Cette étude fournit la première définition précise de ces régions chromosomiques complexes et illustre leur plasticité évolutive avec un niveau de résolution inédit. Elle montre de plus comment la résolution des réarrangements dans ces régions complexes peut nous éclairer pour comprendre les bases génétiques à l'origine des phénotypes complexes. L'ensemble des données générées par ce travail est mis à la disposition du public et de la communauté scientifique. Les assemblages complets des chromosomes ainsi que leurs annotations serviront de génomes de référence au niveau populationnel. Cette étude pose un nouveau jalon dans le champ de la génomique eucaryote et ouvre la voie à une meilleure compréhension de la relation génotype-phénotype. 

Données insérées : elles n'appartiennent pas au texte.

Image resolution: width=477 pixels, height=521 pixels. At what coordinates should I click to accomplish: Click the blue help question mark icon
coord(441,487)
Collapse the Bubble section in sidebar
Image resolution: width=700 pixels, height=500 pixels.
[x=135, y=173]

REFERENCE : Yue JX, Li J, Aigrain L, Hallin J, Persson K, Oliver K, Bergström A, Coupland P, Warringer J, Cosentino Lagomarsino M, Fischer G, Durbin R, Liti G. Contrasting evolutionary genome dynamics between domesticated and wild yeasts. Nat Genet. 2017 Jun ; 49(6):913-924

  1. Equipe Génophysique (UMR 7238)
  2. Equipe Biologie des Génomes (UMR 7238)
  3. Contrasting evolutionary genome dynamics between domesticated and wild yeasts

LEGENDE : Reconstitution du bras gauche du chromosome I en 3 régions distinctes, interne (en vert), sous-télomérique (jaune) et terminale (rose), montrant les relations phylogénétiques des 12 souches analysées et la conservation de l'organisation génétique de ces régions.